▶ **Seçilen parça**
※

"Terör koridoruna bir darbe daha vurduk"

Cumhurbaşkanı Recep Tayyip Erdoğan, dün Rusya'nın Soçi kentinde Rusya Devlet Başkanı Vladimir Putin ile imzaladığı güvenli bölge anlaşmasına ilişkin, "Rusya Federasyonu Devlet Başkanı Sayın Putin’in daveti üzerine geldiğimiz Soçi’de önemli bir anlaşmayı gerçekleştirmiş olduk. Bu anlaşma ile terör koridoruna bir darbe daha vurduk." ifadelerini kullandı.

GÜNDEM 23.10.2019, 13:25 23.10.2019, 13:37
"Terör koridoruna bir darbe daha vurduk"

Cumhurbaşkanı Recep Tayyip Erdoğan ile Rusya Devlet Başkanı Vladimir Putin arasında terörle mücadele, Suriye'nin toprak bütünlüğü ve siyasi birliğinin sağlanması ile mültecilerin geri dönüşü konularını içeren Soçi Mutabakatı'na imza atıldı.

※

▶ **Yapılacak iş A**
Seçilen parçadaki "Bu anlaşma ile terör koridoruna bir darbe daha vurduk." cümlesini İngilizceye çevirin.
▶ **Yapılacak iş B**
Aşağıdaki üç ifade seçilen parçayla uyuşuyor mu? Her biri için evet ya da hayır deyin ve karar veren sözleri parçadan aynen alıntılayın.
(i) Anlaşma Rusya'nın Soçi kentinde imzalandı.
(ii) Erdoğan Soçi'ye davet edilmeden kendi isteğiyle gitti.
(iii) Soçi Mutabakatı mültecilerin geri dönüşünü de kapsıyor.
▶ **Yapılacak iş C**
Seçilen parçada "Cumhurbaşkanı Recep Tayyip Erdoğan, dün" sözleriyle başlayıp "Mutabakatı'na imza atıldı." sözlerine kadar giden kısmı olduğu gibi yazın.
Bundan sonraki satırlar başka bir kaynaktan alındı.

▶ **Verilen bilgiler**
※

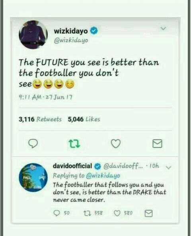
Task: Click reply icon showing 50 on davidoofficial's reply
Action: click(57, 213)
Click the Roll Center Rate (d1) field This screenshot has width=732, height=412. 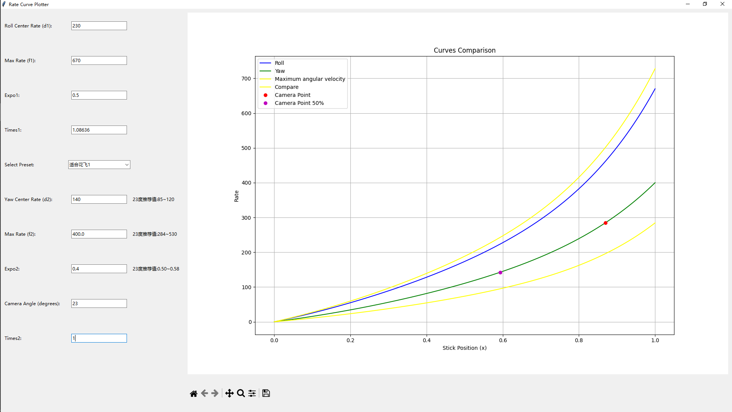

※

▶ **Son cevap A**
With this agreement, we have struck another blow to the terror corridor.

▶ **Son cevap B**
(i) Evet: "Rusya'nın Soçi kentinde Rusya Devlet Başkanı Vladimir Putin ile imzaladığı güvenli bölge anlaşmasına"
(ii) Hayır: "Rusya Federasyonu Devlet Başkanı Sayın Putin’in daveti üzerine geldiğimiz Soçi’de"
(iii) Evet: "mültecilerin geri dönüşü konularını içeren Soçi Mutabakatı'na imza atıldı"

▶ **Son cevap C**
Cumhurbaşkanı Recep Tayyip Erdoğan, dün Rusya'nın Soçi kentinde Rusya Devlet Başkanı Vladimir Putin ile imzaladığı güvenli bölge anlaşmasına ilişkin, "Rusya Federasyonu Devlet Başkanı Sayın Putin’in daveti üzerine geldiğimiz Soçi’de önemli bir anlaşmayı gerçekleştirmiş olduk. Bu anlaşma ile terör koridoruna bir darbe daha vurduk." ifadelerini kullandı.

GÜNDEM 23.10.2019, 13:25 23.10.2019, 13:37
"Terör koridoruna bir darbe daha vurduk"

Cumhurbaşkanı Recep Tayyip Erdoğan ile Rusya Devlet Başkanı Vladimir Putin arasında terörle mücadele, Suriye'nin toprak bütünlüğü ve siyasi birliğinin sağlanması ile mültecilerin geri dönüşü konularını içeren Soçi Mutabakatı'na imza atıldı.